1. ¹Department of Radiology, Vanderbilt University of School of Medicine, Nashville, TN, USA
2. ²Department of Psychiatry, Vanderbilt University of School of Medicine, Nashville, TN, USA
3. ³Department of Electrical Engineering and Computer Science, Vanderbilt University School of Engineering, Nashville, TN, USA

Correspondence: Dr RM Kessler, Department of Radiology and Radiological Sciences, Vanderbilt University Medical Center, 1161 21st Avenue South, Suitr CCC-1121 MCN, Nashville, TN 37232-2675, USA. Tel: +1 615 343 3938; Fax: +1 615 343 6531; E-mail: robert.kessler@vanderbilt.edu

Received 8 November 2004; Revised 25 March 2005; Accepted 9 June 2005; Published online 3 August 2005.

Abstract

There have been conflicting reports as to whether olanzapine produces lower occupancy of striatal dopamine D₂/D₃ receptor than typical antipsychotic drugs and preferential occupancy of extrastriatal dopamine D₂/D₃ receptors.

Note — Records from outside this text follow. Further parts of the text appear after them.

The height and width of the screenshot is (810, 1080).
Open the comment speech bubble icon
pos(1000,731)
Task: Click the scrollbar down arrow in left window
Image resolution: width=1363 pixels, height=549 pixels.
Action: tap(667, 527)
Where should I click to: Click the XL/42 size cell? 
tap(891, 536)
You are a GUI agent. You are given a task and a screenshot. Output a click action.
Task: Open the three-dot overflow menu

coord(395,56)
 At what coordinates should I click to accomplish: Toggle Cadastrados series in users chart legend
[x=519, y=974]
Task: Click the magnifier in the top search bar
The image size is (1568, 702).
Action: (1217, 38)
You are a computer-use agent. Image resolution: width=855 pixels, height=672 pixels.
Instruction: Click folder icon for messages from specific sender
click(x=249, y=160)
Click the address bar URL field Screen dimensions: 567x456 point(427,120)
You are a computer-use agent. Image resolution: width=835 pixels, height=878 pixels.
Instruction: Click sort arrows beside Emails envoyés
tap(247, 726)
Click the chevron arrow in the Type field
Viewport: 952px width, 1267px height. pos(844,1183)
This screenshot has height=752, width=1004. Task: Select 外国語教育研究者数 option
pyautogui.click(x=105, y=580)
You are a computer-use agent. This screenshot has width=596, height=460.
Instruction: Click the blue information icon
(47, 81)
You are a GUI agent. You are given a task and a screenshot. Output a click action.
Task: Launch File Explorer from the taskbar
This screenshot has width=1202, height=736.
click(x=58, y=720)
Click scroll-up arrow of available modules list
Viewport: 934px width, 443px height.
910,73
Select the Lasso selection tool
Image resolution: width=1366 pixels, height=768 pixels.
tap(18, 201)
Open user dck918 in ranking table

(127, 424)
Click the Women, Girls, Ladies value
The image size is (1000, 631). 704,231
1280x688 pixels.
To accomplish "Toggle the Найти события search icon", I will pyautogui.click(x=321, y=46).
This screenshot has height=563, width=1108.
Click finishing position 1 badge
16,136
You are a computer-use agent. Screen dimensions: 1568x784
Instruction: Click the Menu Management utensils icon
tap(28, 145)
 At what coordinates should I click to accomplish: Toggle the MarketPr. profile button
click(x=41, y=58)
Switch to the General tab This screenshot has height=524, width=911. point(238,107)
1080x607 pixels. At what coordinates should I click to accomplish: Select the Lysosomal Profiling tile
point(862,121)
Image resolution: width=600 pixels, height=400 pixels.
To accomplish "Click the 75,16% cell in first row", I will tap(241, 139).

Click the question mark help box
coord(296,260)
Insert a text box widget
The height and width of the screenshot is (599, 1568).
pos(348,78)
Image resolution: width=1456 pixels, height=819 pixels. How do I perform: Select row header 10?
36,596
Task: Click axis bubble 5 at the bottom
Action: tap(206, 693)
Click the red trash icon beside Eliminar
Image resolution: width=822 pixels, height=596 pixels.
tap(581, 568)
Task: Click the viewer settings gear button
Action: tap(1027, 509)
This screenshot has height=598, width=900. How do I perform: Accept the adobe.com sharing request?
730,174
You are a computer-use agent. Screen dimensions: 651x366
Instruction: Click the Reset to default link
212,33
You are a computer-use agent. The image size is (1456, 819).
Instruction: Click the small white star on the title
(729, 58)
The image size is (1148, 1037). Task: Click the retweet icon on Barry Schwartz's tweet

We performed [¹⁸F] fallypride PET studies in six schizophrenic subjects treated with olanzapine and six schizophrenic subjects treated with haloperidol to examine the occupancy of striatal and extrastriatal dopamine receptors by these antipsychotic drugs. [¹⁸F] setoperone PET studies were performed in seven olanzapine-treated subjects to determine 5-HT_2A receptor occupancy. Occupancy of dopamine D₂/D₃ receptors by olanzapine was not significantly different from that seen with haloperidol in the putamen, ventral striatum, medial thalamus, amygdala, or temporal cortex, that is, 67.5–78.2% occupancy; olanzapine produced no preferential occupancy of dopamine D₂/D₃ receptors in the ventral striatum, medial thalamus, amygdala, or temporal cortex. There was, however, significantly lower occupancy of substantia nigra/VTA dopamine D₂/D₃ receptors in olanzapine-treated compared to haloperidol-treated subjects, that is, 40.2 vs 59.3% (p=0.0014, corrected for multiple comparisons); in olanzapine-treated subjects, the substantia nigra/VTA was the only region with significantly lower dopamine D₂/D₃ receptor occupancy than the putamen, that is, 40.2 vs 69.2% (p<0.001, corrected for multiple comparison). Occupancy of 5-HT_2A receptors was 85–93% in the olanzapine- treated subjects. The results of this study demonstrated that olanzapine does not produce preferential occupancy of extrastriatal dopamine D₂/D₃ receptors but does spare substantia nigra/VTA receptors. Sparing of substantia nigra/VTA dopamine D₂/D₃ receptor occupancy may contribute to the low incidence of extrapyramidal side effects in olanzapine-treated patients.